I found from this site that another command exists – camcontrol reset. I found out which bus to reset (instead of resetting all of them) by looking at logs and noticing the scbus number. Once obtained, I ran the following commands (the last number refers to the bus my drive was on)

sudo camcontrol reset 10
sudo camcontrol rescan 10

That did the trick! The drive was suddenly visible by the FreeNAS system once more.

Generate static html files from any website with httrack

I came across a need to take a cakePHP dynamically generated site and turn it into a collection of HTML files. After some trial and error I came across httrack which fit the need beautifully (thanks to this site for pointing me there.)

To install httrack run the following (for ubuntu-based distros)

sudo add-apt-repository ppa:upubuntu-com/web
sudo apt-get update
sudo apt-get install webhttrack httrack

Oncne httrack is installed simply launch it from the command line:

httrack

Follow the prompts and in no time you’ll have a folder with static HTML files for your entire website. Easy!

Fix vmware-view RDP issues in Linux

I’ve been using vmware view as a means to remote into my computers at work for some time now. An update to the linux client appears to have broken my ability to remote into work machines over the RDP protocol. This issue affects multiple distros.

The symptom is the fact that after you log into vmware-view and double click on a computer you wish to connect to over the RDP protocol, the screen flashes for a second and then takes you right back to where you started – no error message. Frustrating.

If you launch vmware-view in a console you get a little more insight into what’s going on:

RDP Client(10222): WARNING: Unknown -r argument
2017-02-26 14:06:53.817-07:00: vmware-view 7858| RDP Client(10222): 
2017-02-26 14:06:53.817-07:00: vmware-view 7858| RDP Client(10222): Possible arguments are: comport, disk, lptport, printer, sound, clipboard, scard

After much frustration I was able to combine documentation from vmware and freerdp in order to finally get the right combination of arguments to get things working again. I read that freerdp works better than rdesktop with this version, so I tried launching vmware-view with this option:

vmware-view --rdpclient="xfreerdp"

Progress – at least now the error message was different.

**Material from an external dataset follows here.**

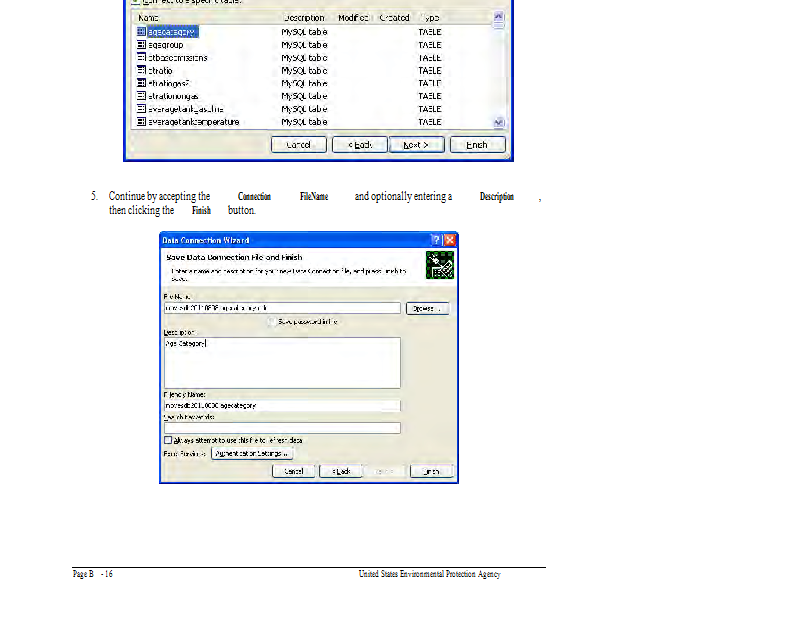Open Authentication Settings dialog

RDP Client(20799): [14:04:04:097] [20799:20803] [ERROR][com.freerdp.crypto] - certificate not trusted, aborting.

After more investigation the culprit turned out to be crypto negotiation. Since I’m already connected to the truste work VMware server, I don’t really care about certificate validation. This is what finally got me up and running. The key components are the rdpclient and the /cert-ignore options.

vmware-view --rdpclient="xfreerdp" --xfreerdpOptions="-wallpaper /sound:sys:alsa /cert-ignore"

You can include these options in your ~/.vmware/view-preferences config file so you don’t have to manually add all those switches:

echo 'view.rdpClient = "xfreerdp"
view.xfreerdpOptions = "-wallpaper /sound:sys:alsa /cert-ignore"' >> ~/.vmware/view-preferences

Finally RDP via vmware-view is working in Linux again.


Update 11/18/2018: I was having a very annoying issue with sound on my Debian Jessie box. If the system I was remoted into made any sound, it would corrupt the sound on my machine. It would make every sound sound tinny and fuzzy. I would have to run pulseaudio -k to fix it.

It turns out this was caused by /sound:sys:alsa above. I changed that to be /sound:sys:pulse and all was well.